Introduction:
Long-standing legal conventions in South Africa prohibit husbands from adopting the surname of their wives after marriage. In a recent ground-breaking ruling however, two husbands won the right to assume the surname of their wives, paving the way for further steps towards gender equality in South Africa.
Background:
The High Court case JJ and Others v Minister of Home Affairs and Another surfaced after two couples decided to challenge the provisions contained in Section 26(1) (a)-(c) of the Births and Deaths Registries Act 61 of 1992 (“the Act”), which enforces and maintains certain gender roles as a norm of society.
The applicants JJ, HvdM, Jess Donelly-Borman and Andreas Nicolaas Borman approached the court seeking an order, inter alia, in the following terms:
That Section 26(1)(a)-(c) of the Act be declared unconstitutional to the extent that it discriminates on the ground of gender, by failing to afford a female person the right to have her spouse assume her surname and failing to afford a male person the right to assume the surname of the woman with whom they conclude a marriage
During the process of registering their marriage on the 15th July 2021, the first and second applicants were informed by the official assisting them at the Department of Home Affairs (“DHA”), that the system did not allow the husband to assume the wife’s surname. The applicants intended on the surname of JJ to be carried over to their child(ren) as her parents had passed away when the child(ren) were very young and they wished to carry over that legacy accompanied by the surname.

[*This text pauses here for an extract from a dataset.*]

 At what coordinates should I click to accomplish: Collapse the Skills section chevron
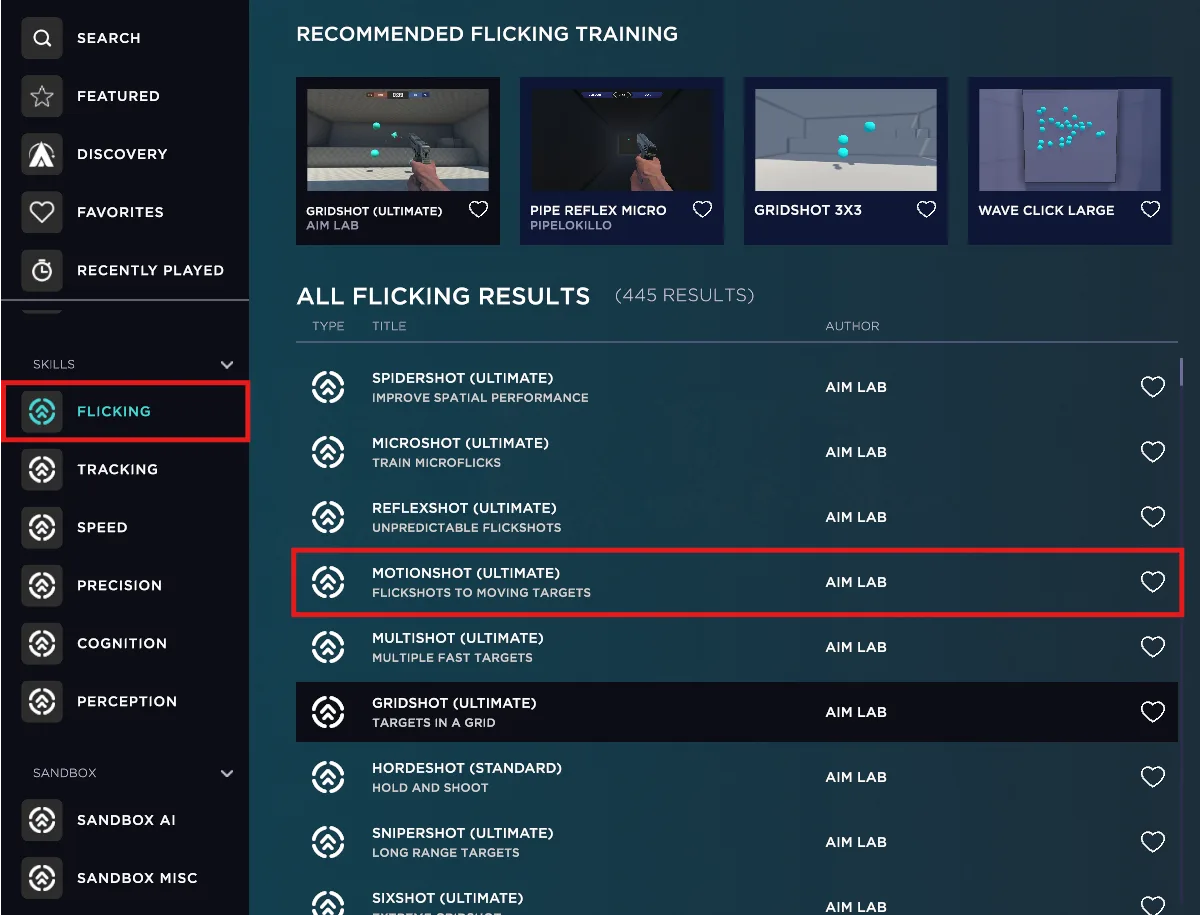227,365
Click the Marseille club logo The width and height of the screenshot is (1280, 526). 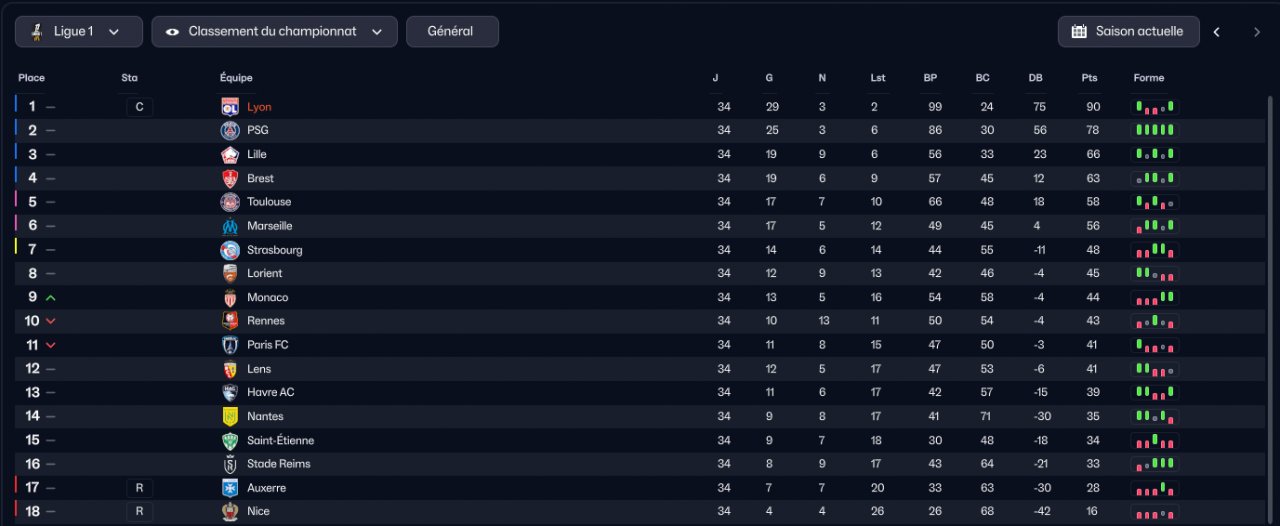[x=230, y=226]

The third and fourth applicant got married in 2022. The wife hyphenated her surname when completing the marriage certificate and the intention was that they would visit the DHA to amend the husband’s surname as soon as possible. They twice attempted to have his surname changed, but both attempts were met with unsatisfactory answers from DHA officials. Upon their third attempt at George DHA, they were informed by an official that the Act did not permit the type of amendment sought.
The Act:
Section 26(1) of the Act states that no person shall assume or describe him-or herself by or pass under any surname other than that under which he/ she has been included in the population register unless the Director -General (“DG”) has authorized him/her to assume that other surname. The Section further allows for certain exemptions: the authorization of the DG is not required where:
- a woman after her marriage assumes the surname of the man with whom she concluded such marriage or after having assumed his surname, resumes a surname which she bore at any prior time;
- a married/ divorce woman or widow resumes a surname which she bore at any prior time;
- a woman (married, divorce, widow) adds to the surname which she assumed after the marriage any surname which she bore at any prior time.
Clearly the Act only provides for exemptions relating to a change in the marital status of a woman. Any other person not falling within the ambit of this Section must apply to the DG for consent to assume a different surname with suitable and sufficient reasons for such a change. That explicitly excludes any male person from the exemptions.
In direct contrast to the abovementioned provisions, Section 9(3) of the Constitution of the Republic of South Africa, 1996 stipulates that the State may not unfairly discriminate directly or indirectly against anyone based on, among other things, gender or marital status. The cornerstone of our Constitution is the establishment of a society in which all human beings will be afforded equal dignity and respect regardless of, inter alia, their race or gender.
The applicants argued that the Act is unconstitutional as it has retained an archaic and patriarchal default position that only women are entitled, as of right, to assume a different surname, thereby unfairly discriminating against our constitutional right of gender equality.
The Act declared unconstitutional by Judge Mhlambi:
Impartial advisors of the court (the amicus) supported the arguments held by the applicants in that the limitation in the Act was not justifiable under the Section 36 limitation clause of our Constitution for the following reasons:
- It perpetuates gender inequality;
- It fails to recognize modern social values like gender equality and fluidity in identity choices;
- It is intrusive and serves no compelling state interest in that it requires government involvement in a profoundly personal decision;
On 12 September 2024, after hearing the applicants arguments and taking into consideration the contentions of the amicus, Judge Mhlambi granted an order that Section 26(1)(a)-(c) of the Act should be held to be inconsistent with the Constitution because it unfairly discriminates based on gender.
Conclusion:
South Africa has come a long way in enforcing equality and this case is a further positive step in the right direction. The finding of Constitutional inconsistency is set to be reviewed by the Constitutional Court and the final verdict will determine the future of surname conventions in marriages across the nation.